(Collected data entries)

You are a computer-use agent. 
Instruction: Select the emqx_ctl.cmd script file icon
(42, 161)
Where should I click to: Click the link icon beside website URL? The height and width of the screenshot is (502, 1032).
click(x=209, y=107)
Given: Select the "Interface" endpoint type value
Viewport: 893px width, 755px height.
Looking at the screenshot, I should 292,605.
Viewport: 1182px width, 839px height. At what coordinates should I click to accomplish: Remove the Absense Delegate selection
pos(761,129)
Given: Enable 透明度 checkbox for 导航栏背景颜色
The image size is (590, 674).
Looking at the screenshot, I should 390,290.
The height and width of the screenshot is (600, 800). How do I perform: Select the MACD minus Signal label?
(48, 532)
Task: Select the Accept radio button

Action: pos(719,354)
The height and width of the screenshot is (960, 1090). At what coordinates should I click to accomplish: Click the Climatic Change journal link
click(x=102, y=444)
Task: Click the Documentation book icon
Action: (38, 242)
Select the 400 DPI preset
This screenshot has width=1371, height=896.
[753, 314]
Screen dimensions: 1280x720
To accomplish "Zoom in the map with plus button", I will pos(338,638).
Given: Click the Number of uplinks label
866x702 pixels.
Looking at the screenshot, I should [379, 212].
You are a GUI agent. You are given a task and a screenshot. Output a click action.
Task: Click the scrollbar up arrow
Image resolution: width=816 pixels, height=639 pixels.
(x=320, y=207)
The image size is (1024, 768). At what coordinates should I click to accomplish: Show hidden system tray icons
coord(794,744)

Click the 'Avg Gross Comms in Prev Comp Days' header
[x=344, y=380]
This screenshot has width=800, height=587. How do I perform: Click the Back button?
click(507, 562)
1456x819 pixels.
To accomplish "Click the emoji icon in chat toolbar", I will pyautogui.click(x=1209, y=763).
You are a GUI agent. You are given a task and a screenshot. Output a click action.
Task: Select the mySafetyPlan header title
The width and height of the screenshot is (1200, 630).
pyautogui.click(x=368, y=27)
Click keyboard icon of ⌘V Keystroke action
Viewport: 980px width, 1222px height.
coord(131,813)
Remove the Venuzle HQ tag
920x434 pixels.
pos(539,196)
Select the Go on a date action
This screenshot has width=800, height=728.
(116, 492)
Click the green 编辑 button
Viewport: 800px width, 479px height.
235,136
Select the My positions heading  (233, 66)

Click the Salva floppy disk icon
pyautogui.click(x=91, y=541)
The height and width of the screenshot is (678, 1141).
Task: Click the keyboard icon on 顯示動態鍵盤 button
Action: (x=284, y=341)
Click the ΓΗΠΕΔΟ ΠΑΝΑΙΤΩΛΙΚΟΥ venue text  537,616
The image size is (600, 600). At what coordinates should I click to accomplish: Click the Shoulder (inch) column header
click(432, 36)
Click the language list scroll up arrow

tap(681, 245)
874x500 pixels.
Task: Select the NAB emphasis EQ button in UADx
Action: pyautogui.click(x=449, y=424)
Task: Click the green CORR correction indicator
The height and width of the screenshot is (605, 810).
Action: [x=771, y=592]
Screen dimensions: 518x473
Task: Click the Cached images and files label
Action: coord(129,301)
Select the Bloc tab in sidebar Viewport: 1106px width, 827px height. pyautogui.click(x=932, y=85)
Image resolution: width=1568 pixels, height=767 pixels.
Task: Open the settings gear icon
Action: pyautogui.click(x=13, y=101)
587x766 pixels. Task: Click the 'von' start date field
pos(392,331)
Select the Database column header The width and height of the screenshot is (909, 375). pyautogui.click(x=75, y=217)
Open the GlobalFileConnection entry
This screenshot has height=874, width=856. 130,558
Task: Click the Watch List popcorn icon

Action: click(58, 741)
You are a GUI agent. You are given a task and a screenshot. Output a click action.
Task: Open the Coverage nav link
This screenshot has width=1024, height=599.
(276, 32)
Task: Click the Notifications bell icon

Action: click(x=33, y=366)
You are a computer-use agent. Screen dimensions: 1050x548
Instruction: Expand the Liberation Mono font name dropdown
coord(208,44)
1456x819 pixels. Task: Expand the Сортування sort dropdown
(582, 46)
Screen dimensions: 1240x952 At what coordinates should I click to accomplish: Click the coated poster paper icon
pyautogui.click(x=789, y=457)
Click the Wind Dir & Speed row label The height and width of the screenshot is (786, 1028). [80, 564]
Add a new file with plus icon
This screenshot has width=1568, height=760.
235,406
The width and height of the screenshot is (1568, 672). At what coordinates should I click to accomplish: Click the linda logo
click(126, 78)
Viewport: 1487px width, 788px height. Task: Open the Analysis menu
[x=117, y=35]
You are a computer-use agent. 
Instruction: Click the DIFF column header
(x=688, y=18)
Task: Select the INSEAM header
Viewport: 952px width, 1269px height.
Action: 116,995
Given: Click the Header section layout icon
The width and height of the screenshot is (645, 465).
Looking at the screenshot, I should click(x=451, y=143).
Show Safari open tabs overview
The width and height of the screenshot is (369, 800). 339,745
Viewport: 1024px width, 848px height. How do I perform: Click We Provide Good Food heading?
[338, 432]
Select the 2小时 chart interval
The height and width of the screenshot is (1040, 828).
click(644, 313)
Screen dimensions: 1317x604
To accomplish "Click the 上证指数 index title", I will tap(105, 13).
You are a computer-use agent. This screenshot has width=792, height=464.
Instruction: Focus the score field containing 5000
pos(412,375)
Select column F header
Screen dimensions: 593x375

* Work to complete
From the records above, retype only the lines starting at the line that contains "This screenshot has width=800, height=728." and ending at the line that contains "Select the My positions", both included.

* Answer to the exercise
This screenshot has width=800, height=728.
(116, 492)
Click the green 编辑 button
Viewport: 800px width, 479px height.
235,136
Select the My positions heading  (233, 66)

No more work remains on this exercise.